- Genre: Drama Thriller
- Written by: Ricky Blackwood; John Ireland;
- Directed by: Charles Correll
- Starring: Cheryl Ladd Jameson Parker
- Music by: Sylvester Levay
- Country of origin: United States
- Original language: English

Production
- Executive producers: Joel Fields Ronald H. Gilbert Leonard Hill
- Producers: Bernadette Caulfield Ardythe Goergens
- Cinematography: Jerry G. Callaway
- Editor: Mark W. Rosenbaum
- Running time: 97 minutes
- Production companies: Joel Fields Productions Leonard Hill Films

Original release
- Network: ABC
- Release: January 10, 1993

= Dead Before Dawn (1993 film) =

Dead Before Dawn is a 1993 television film produced and directed by Charles Correll. The film is based on a true event involving the publicized mid-1980s bitter divorce of Linda and Robert Edelman.

== Plot ==
In 1983, Linda Edelman is married to a wealthy and successful Dallas real estate developer Robert. Living in a beautiful home with two children, the couple seems to have it all. Unbeknownst to many, however, is that Linda is physically abused by her husband. One day, she decides she has had enough, packs her stuff and moves back in with her parents John and Virginia. Advised by her lawyer, Linda leaves the children behind in the family's home, reasoning that this way their lives will not be drastically changed. Her parents are upset with this decision, and assign her to a well-established lawyer, Ike Vanden Eykel.

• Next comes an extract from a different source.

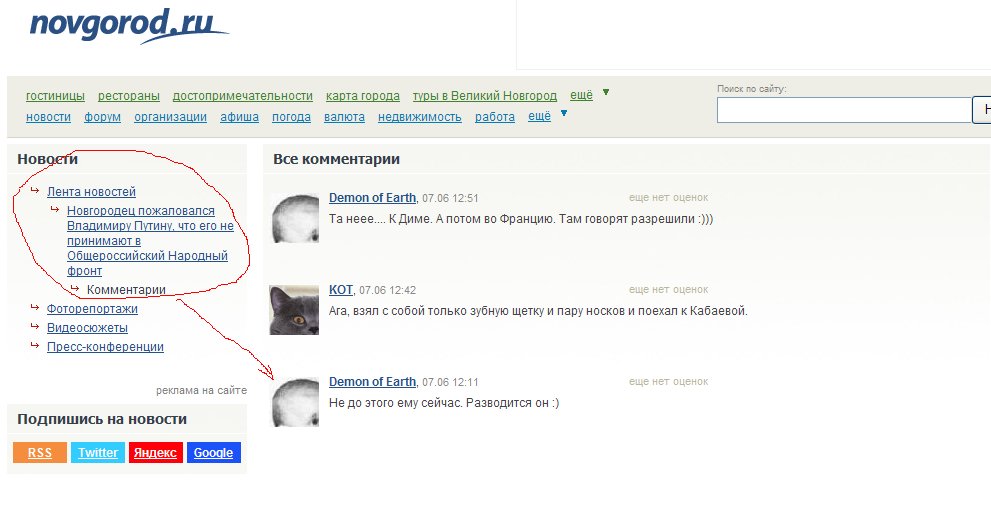
Task: Open the green ещё link
Action: click(581, 95)
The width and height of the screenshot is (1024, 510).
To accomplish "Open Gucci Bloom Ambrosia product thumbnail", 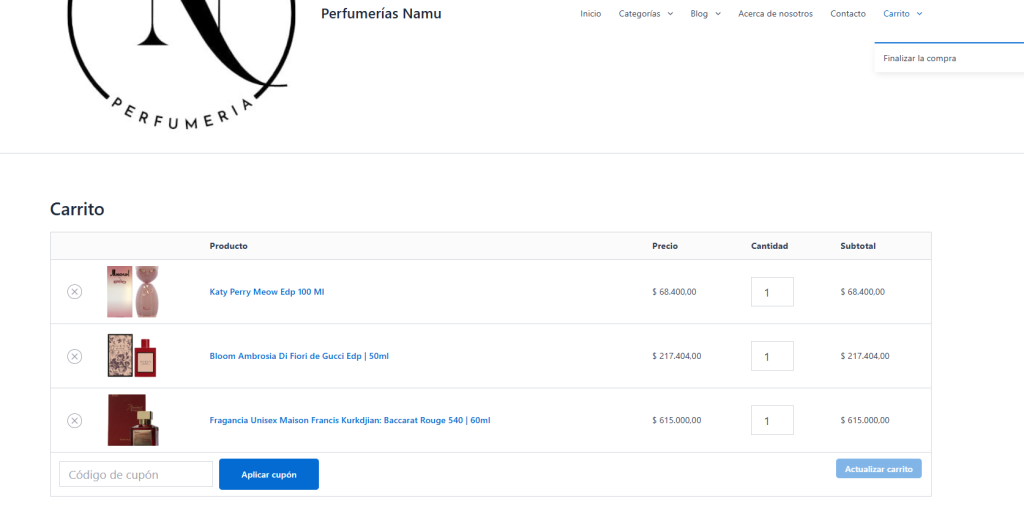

In order to acquire full custody, and to prevent a court case from being pursued, Robert hires a private investigator James Young, and offers him a large sum of money to kill her. A mutual friend, Fred Zabitowski brings Young in contact with the assassin, Zack. After Zack tracks her in the mall and on the highway, Linda starts to notice that she is being followed and rushes to Vanden Eykel's office for help. There, Zack reveals himself as an FBI agent in disguise. The FBI informs Linda that while they have enough evidence to put Young behind bars, they need more evidence to catch Robert. FBI agent Masterson specifically wants to wait until Robert makes the payment for the hit.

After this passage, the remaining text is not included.